HomeAttualitàBlitz del Nas, arrestati 19 medici e imprenditori farmaceutici

Blitz del Nas, arrestati 19 medici e imprenditori farmaceutici

E’ scattata questa mattina una maxi operazione della procura di Parma che coinvolge grandi aziende farmaceutiche italiane ed estere e che ha portato all’arresto di 19 dottori e imprenditori operanti nel settore della commercializzazione e della promozione di farmaci e di dispositivi medici. Secondo gli inquirenti che coordinano l’inchiesta e il Nas che ha condotto le indagini saremmo in presenza di un vasto “sistema di corruzione e riciclaggio”. Tra le persone finite in custodia cautelare anche il luminare italiano per le terapie del dolore Guido Fanelli, da questa mattina agli arresti domiciliari. Ordinario di Anestesia e Rianimazione all’Università di Parma, Fanelli è stato anche consulente tecnico del governo per l’estensione della legge 38 del 2010 sulle cure palliative e terapia del dolore, nonché presidente della Commissione istituita ad hoc dal 2008 al 2015 presso il ministero della Salute e relatore del Piano oncologico nazionale del 2008.
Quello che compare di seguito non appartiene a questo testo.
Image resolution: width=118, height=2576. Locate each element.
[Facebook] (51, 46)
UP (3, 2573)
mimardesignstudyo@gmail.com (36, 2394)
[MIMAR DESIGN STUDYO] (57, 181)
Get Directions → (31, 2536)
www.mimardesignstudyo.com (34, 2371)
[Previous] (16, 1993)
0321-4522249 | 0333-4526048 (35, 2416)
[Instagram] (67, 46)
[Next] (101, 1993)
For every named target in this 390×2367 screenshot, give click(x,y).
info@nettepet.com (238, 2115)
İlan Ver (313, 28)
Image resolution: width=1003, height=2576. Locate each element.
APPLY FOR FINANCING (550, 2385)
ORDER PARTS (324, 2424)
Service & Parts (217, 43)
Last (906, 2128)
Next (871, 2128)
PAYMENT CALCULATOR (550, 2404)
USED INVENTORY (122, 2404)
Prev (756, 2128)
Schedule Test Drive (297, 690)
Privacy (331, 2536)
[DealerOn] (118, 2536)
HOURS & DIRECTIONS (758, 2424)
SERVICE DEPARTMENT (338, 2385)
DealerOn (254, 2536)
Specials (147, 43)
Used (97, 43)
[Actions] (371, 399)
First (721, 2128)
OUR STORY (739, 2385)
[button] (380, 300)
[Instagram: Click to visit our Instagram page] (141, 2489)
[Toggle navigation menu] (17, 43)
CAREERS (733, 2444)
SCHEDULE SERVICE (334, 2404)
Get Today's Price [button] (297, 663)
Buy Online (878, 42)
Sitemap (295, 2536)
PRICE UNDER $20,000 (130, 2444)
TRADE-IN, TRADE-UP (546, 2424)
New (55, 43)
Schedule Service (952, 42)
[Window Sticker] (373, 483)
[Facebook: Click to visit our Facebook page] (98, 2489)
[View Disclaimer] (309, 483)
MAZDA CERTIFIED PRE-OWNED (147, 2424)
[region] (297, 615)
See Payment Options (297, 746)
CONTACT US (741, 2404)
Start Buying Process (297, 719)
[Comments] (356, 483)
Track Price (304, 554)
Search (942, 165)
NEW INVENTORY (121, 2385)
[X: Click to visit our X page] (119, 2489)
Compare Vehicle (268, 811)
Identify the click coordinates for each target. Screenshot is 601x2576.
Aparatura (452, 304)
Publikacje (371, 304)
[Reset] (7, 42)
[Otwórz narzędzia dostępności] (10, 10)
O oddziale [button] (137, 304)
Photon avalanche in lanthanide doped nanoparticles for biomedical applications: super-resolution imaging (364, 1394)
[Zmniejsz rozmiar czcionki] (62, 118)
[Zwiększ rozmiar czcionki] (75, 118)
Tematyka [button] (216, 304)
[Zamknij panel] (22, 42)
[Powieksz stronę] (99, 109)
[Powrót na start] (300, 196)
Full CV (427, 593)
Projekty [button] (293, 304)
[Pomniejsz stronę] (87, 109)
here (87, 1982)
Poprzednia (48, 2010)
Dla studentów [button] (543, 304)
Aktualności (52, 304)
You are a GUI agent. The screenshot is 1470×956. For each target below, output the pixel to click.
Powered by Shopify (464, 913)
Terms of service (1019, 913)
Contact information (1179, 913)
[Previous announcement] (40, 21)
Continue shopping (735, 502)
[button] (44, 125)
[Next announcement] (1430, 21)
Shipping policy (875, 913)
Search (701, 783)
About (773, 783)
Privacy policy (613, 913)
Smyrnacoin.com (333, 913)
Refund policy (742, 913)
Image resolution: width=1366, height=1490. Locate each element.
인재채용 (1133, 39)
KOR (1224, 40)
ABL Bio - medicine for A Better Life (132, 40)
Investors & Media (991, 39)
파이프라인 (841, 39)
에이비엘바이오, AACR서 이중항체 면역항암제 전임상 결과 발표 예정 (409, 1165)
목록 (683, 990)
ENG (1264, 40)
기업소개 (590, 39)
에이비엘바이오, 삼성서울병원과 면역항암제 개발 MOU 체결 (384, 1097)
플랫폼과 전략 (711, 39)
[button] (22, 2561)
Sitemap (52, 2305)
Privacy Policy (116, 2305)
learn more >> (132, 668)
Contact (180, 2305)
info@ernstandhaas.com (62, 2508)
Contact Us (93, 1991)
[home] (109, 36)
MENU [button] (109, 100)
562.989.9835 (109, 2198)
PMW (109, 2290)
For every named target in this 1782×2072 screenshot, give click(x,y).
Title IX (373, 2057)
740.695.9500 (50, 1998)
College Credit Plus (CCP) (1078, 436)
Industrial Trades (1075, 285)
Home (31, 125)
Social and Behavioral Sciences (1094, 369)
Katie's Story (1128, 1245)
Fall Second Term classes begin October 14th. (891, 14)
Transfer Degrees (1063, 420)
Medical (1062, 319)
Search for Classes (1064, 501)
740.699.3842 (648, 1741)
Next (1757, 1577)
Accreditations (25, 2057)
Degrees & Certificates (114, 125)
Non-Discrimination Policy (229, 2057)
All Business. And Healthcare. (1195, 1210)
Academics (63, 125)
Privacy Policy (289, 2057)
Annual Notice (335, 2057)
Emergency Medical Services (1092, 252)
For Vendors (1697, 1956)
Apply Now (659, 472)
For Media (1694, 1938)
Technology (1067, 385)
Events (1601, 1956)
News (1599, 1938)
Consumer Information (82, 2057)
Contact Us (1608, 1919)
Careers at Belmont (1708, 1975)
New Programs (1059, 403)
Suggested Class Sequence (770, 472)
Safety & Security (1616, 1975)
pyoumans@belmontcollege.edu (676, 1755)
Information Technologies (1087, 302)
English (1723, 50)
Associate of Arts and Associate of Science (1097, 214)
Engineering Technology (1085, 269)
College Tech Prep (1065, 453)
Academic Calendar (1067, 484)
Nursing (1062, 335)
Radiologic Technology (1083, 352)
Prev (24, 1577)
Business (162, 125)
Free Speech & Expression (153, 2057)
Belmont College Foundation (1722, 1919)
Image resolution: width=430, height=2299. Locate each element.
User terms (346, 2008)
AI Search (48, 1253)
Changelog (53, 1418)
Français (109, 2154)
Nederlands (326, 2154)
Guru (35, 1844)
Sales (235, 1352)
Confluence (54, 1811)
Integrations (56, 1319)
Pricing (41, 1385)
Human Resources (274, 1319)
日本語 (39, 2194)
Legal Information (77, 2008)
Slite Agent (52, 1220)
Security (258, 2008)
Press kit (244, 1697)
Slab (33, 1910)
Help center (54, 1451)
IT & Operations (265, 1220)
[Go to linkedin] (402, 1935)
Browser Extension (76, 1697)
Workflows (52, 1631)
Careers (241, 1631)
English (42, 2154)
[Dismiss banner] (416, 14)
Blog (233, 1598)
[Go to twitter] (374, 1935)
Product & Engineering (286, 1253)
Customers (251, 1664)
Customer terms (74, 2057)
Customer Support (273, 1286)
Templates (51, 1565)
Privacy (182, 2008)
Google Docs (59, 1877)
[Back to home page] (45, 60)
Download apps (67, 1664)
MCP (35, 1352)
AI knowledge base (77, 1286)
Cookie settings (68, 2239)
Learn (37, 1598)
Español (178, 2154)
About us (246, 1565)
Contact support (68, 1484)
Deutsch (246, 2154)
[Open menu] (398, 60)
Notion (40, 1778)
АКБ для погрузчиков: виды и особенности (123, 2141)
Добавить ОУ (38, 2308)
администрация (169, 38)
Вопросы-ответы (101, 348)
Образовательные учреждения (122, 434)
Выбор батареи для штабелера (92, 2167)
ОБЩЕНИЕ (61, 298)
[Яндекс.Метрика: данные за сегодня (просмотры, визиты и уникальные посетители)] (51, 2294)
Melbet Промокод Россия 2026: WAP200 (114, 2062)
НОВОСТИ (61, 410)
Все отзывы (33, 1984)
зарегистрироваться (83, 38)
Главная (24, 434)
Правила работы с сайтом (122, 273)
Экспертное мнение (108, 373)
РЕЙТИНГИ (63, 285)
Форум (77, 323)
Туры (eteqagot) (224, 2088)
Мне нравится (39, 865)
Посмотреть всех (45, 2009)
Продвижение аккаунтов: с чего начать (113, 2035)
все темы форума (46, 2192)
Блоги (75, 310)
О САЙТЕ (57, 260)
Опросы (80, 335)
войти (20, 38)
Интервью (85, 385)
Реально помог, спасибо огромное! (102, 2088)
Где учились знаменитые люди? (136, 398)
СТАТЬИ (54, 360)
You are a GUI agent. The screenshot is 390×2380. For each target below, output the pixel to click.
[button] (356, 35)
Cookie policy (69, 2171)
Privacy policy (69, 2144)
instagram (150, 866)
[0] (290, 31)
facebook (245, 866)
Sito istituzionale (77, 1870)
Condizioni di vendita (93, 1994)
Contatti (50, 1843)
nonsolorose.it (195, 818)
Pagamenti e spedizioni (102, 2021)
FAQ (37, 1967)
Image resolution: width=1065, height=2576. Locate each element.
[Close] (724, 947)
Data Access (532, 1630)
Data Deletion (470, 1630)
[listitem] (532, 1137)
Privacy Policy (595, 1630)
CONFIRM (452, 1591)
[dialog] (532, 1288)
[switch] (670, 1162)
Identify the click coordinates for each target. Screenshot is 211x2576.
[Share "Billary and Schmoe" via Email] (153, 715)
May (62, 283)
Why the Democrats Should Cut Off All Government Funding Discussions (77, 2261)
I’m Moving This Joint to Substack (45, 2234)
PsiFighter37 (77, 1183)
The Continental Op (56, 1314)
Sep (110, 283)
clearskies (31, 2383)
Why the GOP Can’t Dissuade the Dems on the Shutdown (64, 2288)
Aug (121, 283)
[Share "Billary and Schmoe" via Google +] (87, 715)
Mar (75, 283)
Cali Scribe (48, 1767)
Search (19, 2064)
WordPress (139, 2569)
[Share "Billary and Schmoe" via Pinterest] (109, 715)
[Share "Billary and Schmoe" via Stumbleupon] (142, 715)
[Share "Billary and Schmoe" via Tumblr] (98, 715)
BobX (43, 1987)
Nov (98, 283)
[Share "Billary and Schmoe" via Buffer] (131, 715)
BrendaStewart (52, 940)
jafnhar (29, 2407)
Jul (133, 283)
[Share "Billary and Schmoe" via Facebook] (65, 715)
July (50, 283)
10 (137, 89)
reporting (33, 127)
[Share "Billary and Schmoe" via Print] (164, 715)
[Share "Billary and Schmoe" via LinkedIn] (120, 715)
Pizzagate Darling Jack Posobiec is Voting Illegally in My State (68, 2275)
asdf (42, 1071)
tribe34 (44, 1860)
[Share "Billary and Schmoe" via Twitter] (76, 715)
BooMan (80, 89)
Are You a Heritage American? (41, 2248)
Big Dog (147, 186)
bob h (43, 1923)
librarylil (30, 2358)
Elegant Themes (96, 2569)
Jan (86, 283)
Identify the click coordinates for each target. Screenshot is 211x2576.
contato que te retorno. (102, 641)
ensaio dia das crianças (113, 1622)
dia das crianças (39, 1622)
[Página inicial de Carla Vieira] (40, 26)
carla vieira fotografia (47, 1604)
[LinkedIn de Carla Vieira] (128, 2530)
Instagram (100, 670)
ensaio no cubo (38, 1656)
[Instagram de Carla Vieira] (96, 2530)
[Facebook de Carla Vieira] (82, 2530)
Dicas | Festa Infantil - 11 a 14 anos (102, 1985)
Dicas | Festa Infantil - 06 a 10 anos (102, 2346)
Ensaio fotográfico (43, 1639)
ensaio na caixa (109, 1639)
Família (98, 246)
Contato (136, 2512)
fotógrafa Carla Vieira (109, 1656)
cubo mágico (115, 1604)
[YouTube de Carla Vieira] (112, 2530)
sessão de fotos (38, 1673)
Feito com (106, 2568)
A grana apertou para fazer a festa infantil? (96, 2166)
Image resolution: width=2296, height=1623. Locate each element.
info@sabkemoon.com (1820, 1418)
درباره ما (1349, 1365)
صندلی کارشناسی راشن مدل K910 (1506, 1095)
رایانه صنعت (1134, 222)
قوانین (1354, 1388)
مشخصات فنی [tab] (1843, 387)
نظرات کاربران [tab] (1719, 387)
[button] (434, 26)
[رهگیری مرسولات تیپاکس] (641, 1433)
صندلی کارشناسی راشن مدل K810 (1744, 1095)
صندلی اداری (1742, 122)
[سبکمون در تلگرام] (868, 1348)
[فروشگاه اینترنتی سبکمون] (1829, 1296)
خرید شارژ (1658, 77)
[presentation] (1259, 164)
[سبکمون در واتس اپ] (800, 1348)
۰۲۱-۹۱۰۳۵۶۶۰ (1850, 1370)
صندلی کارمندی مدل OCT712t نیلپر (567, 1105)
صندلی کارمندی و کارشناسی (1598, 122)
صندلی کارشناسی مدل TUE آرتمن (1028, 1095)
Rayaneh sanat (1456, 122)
Secondo le indagini condotte dai Carabinieri del Nas di Parma, Fanelli avrebbe asservito la sua funzione di pubblico ufficiale attraverso sperimentazioni e convegni per favorire i colossi del mercato farmaceutico, dai quali avrebbe ricevuto in cambio soldi, beni immobili e anche uno yacht. Sarebbero state costituite società di comodo per far arrivare soldi al professore, e per questo viene contestato anche il riciclaggio.

L’operazione in corso è vasta, sono impiegati oltre 200 carabinieri del Comando per la Tutela della Salute e dei Comandi Provinciali di sette regioni (Emilia Romagna, Lombardia, Piemonte, Veneto, Toscana, Umbria e Lazio). In corso anche “il sequestro preventivo di due società di comodo allestite per il riciclaggio del provento delle attività illecite ed il sequestro, ai fini della confisca, di quasi mezzo milione di euro” ritenuto profitto “per la commissione del reato di corruzione”. In corso d’esecuzione, inoltre, 52 perquisizioni presso le abitazioni di professionisti e nelle sedi di importanti società e note aziende farmaceutiche.

I reati contestati agli indagati a vario titolo sono “associazione per delinquere finalizzata alla corruzione e al riciclaggio, attuata nel campo della sperimentazione sanitaria e nella divulgazione scientifica per favorire le attività commerciali di imprese farmaceutiche nazionali ed estere, attraverso la commissione altresì dei reati di abuso d’ufficio, peculato, truffa aggravata e trasferimento fraudolento di valori”.